Monday, January 28, 2013

Loring on Patient Advocates and Their Role at the California Stem Cell Agency

The following statement by stem cell researcher Jeanne Loring was read at the January 23, 2013, meeting of the governing board of the California stem cell agency. Loring is director of the Center for Regenerative Medicine at the Scripps Research Institute in La Jolla, CA.

“I am sorry that I cannot attend this important meeting of the ICOC. I'm in Toronto reviewing stem cell grants for Japan and Canada. I've asked (patient advocate) Don Reed to read my statement.

“I am a California stem cell scientist whose research is funded by the NIH, private foundations, and CIRM. I am the director of one of CIRM's shared laboratories, which has provided formal training in research and ethics to hundreds of young stem cell scientists. My CIRM funding supports the stem cell genomics research that is the main focus of the lab. We have also been funded by CIRM to investigate stem cell therapies for Alzheimer disease and multiple sclerosis. I have leveraged CIRM grant support to obtain funding for studies of autism through the NIH, and for Parkinson's disease from a private foundation.

WORK TO BE COMPLETED: Please copy the blog post on Jeanne Loring's statement to the California stem cell agency board, word for word, in its entirety.

INFORMATION SUPPLIED:
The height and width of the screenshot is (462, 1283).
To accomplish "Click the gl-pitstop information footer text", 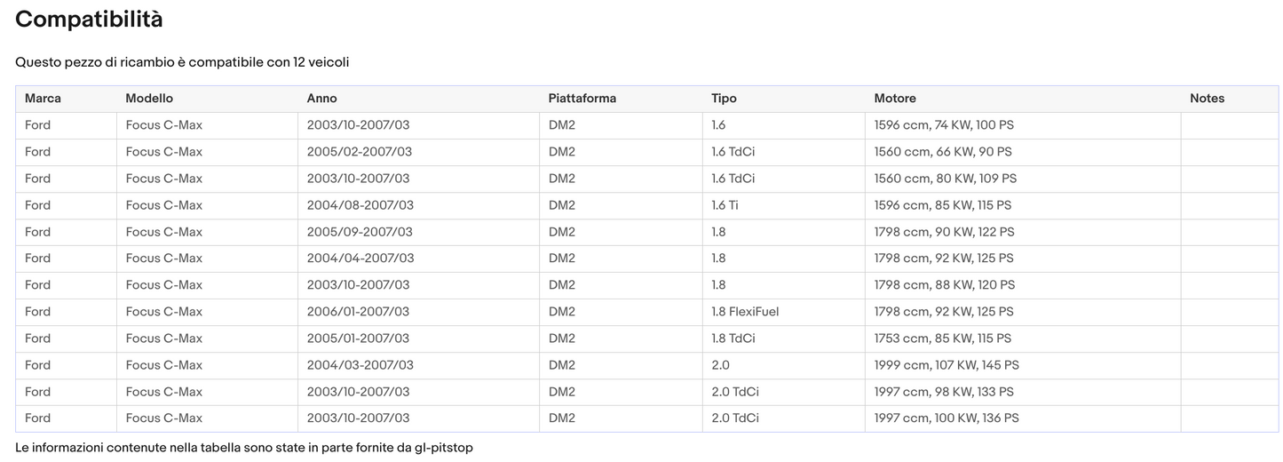I will (x=244, y=448).
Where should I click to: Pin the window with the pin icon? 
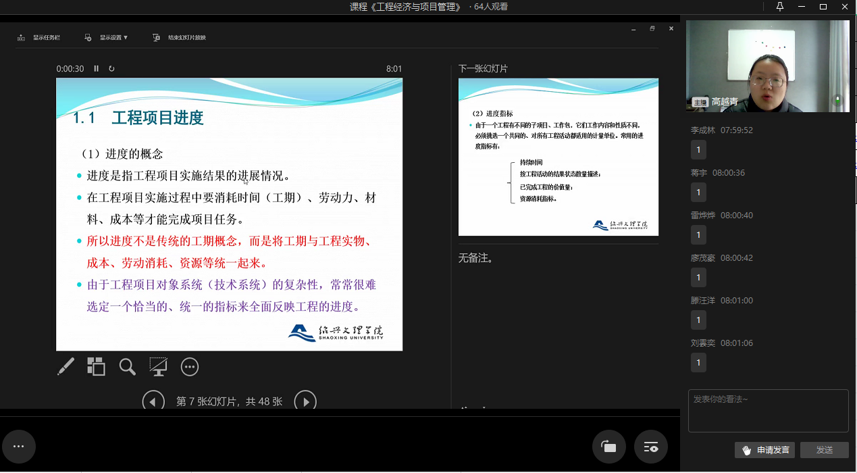(x=780, y=7)
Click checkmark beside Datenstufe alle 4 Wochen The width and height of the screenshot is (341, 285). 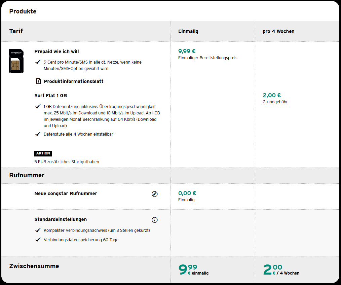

PROBLEM SOLUTION:
Monday, January 28, 2013

Loring on Patient Advocates and Their Role at the California Stem Cell Agency

The following statement by stem cell researcher Jeanne Loring was read at the January 23, 2013, meeting of the governing board of the California stem cell agency. Loring is director of the Center for Regenerative Medicine at the Scripps Research Institute in La Jolla, CA.

“I am sorry that I cannot attend this important meeting of the ICOC. I'm in Toronto reviewing stem cell grants for Japan and Canada. I've asked (patient advocate) Don Reed to read my statement.

“I am a California stem cell scientist whose research is funded by the NIH, private foundations, and CIRM. I am the director of one of CIRM's shared laboratories, which has provided formal training in research and ethics to hundreds of young stem cell scientists. My CIRM funding supports the stem cell genomics research that is the main focus of the lab. We have also been funded by CIRM to investigate stem cell therapies for Alzheimer disease and multiple sclerosis. I have leveraged CIRM grant support to obtain funding for studies of autism through the NIH, and for Parkinson's disease from a private foundation.